Eurovision-inspired Lyrics Generator with Bidirectional LSTM

Model

This is a text generation bi-directional LSTM model trained on a corpus of Eurovision song lyrics translated into English, preprocessed to 8,274 tokens (+OOV) and 172,249 n-gram sequences. Each embedding sequence input is a maximum of 202 tokens (pre-padded).

The model was built with Tensorflow 2.12.0.

Dataset

The model was trained on the following dataset from Kaggle. https://www.kaggle.com/datasets/minitree/eurovision-song-lyrics

Usage

Use the tokenizer.json in this repo to convert your input text into sequences.
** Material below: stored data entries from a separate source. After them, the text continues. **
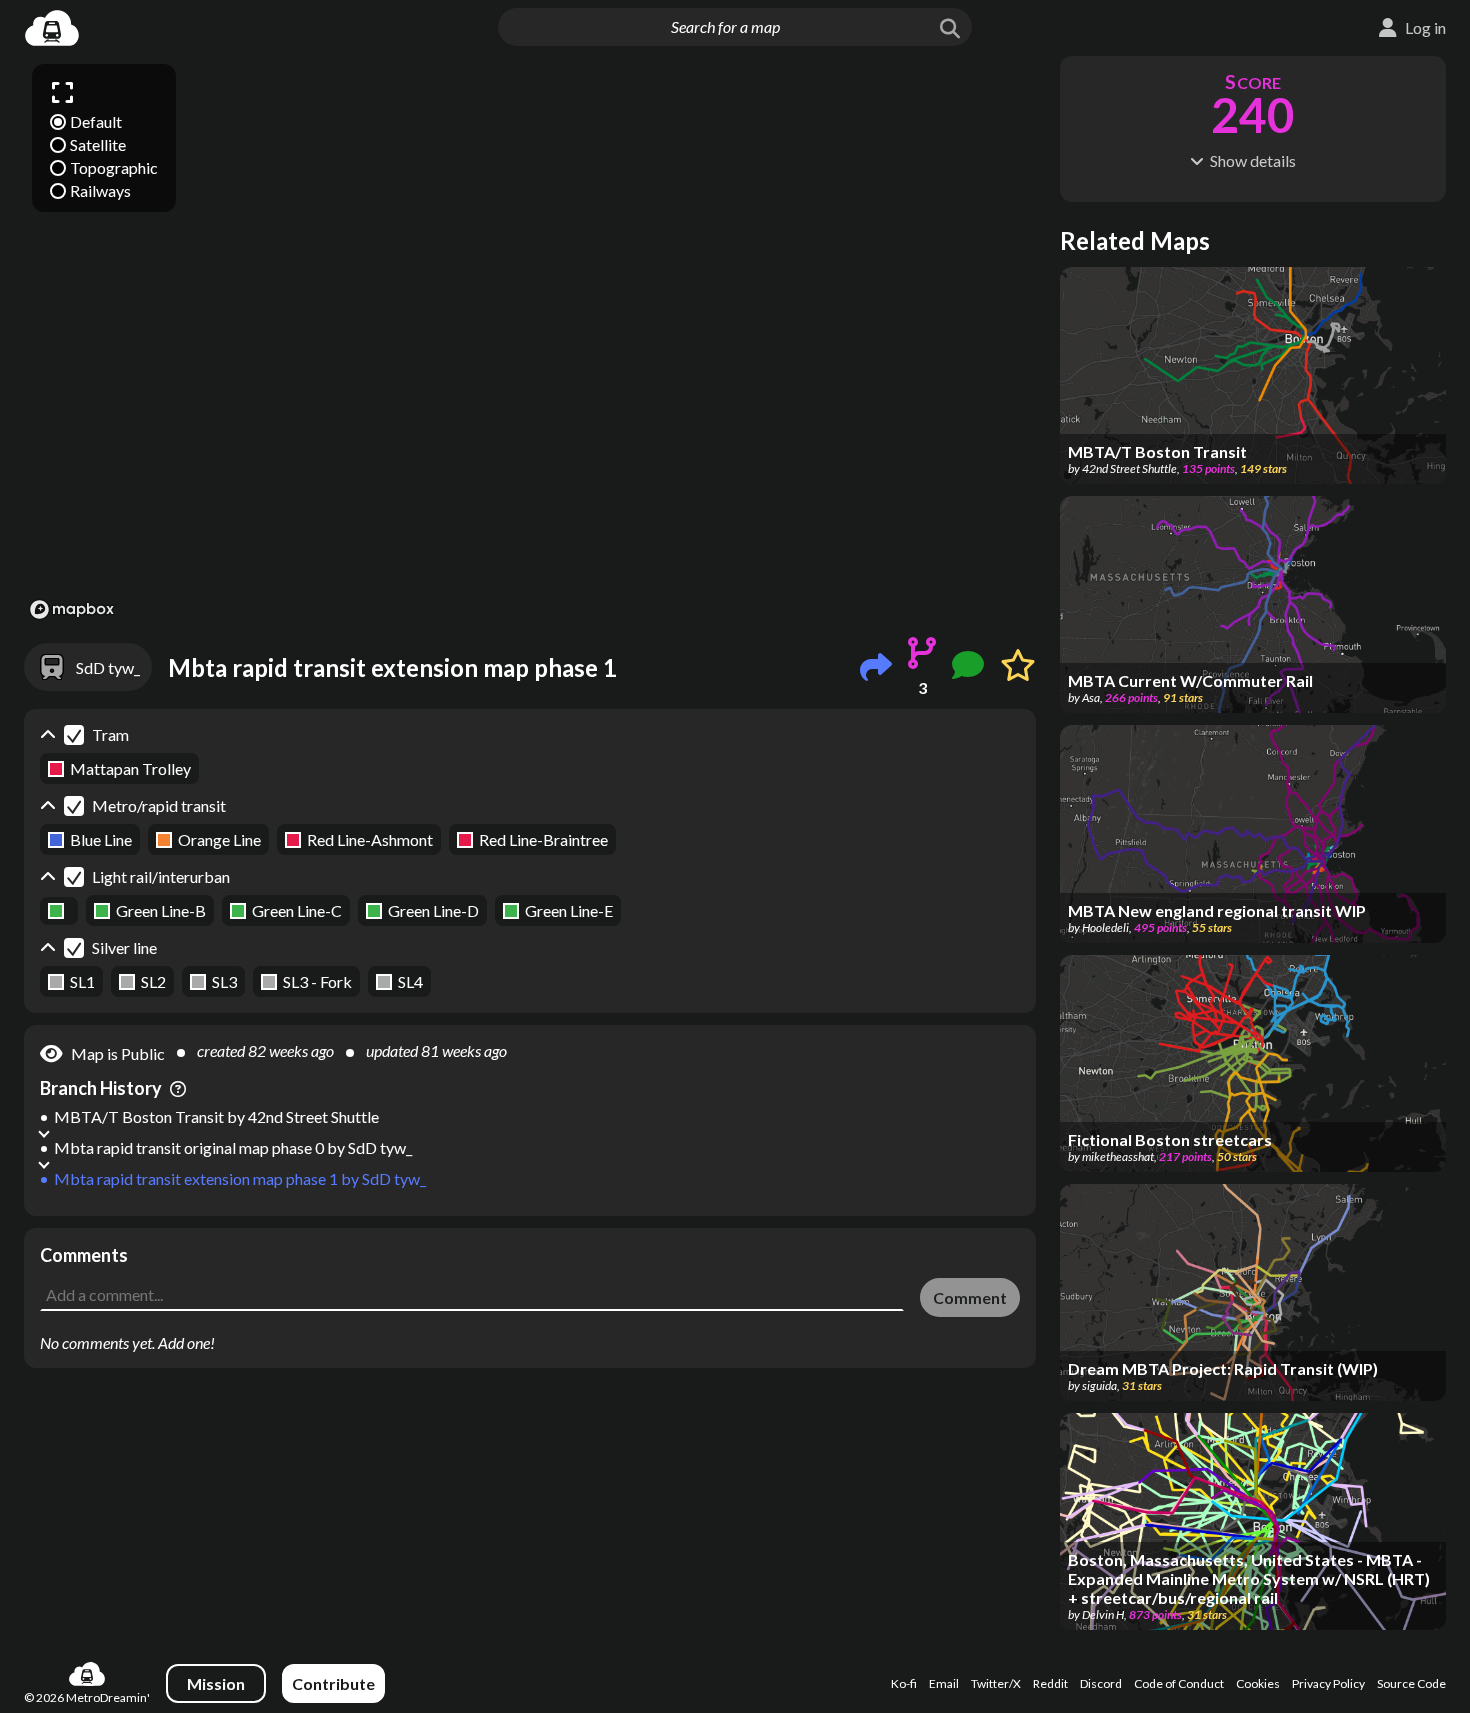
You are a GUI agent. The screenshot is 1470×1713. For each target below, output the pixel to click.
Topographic (114, 167)
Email (944, 1683)
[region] (530, 340)
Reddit (1050, 1683)
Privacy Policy (1328, 1683)
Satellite (98, 144)
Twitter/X (996, 1683)
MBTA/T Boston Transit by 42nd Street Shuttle (216, 1116)
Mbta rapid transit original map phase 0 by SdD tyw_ (233, 1147)
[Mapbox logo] (72, 609)
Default (96, 121)
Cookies (1258, 1683)
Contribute (333, 1683)
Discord (1101, 1683)
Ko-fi (904, 1683)
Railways (100, 190)
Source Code (1411, 1683)
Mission (216, 1683)
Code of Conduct (1179, 1683)
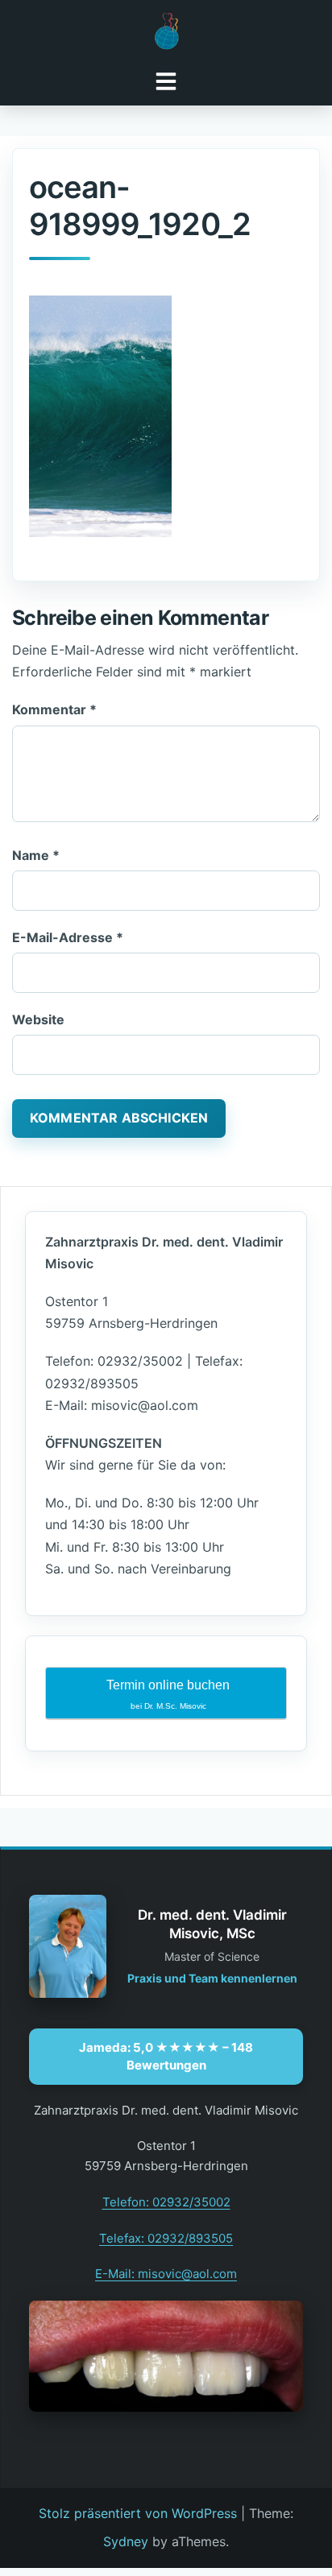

The max length of a sequence is 202, while the model was trained on n-grams of each sequence as its features, the last token being the label. Thus, when testing the model, the maxlen parameter of pad_sequences has to be 201.

In Tensorflow:

seed_text = "Once when I was a child"
next_words = 10

for _ in range(next_words):
  sequence = tokenizer.texts_to_sequences([seed_text])[0]
  sequence = pad_sequences([sequence], maxlen=201, padding='pre')
  prediction = model.predict(sequence, verbose=0)

  prediction = np.argmax(prediction, axis=-1).item()
  output = tokenizer.index_word[prediction]
  seed_text += " " + output

print(seed_text)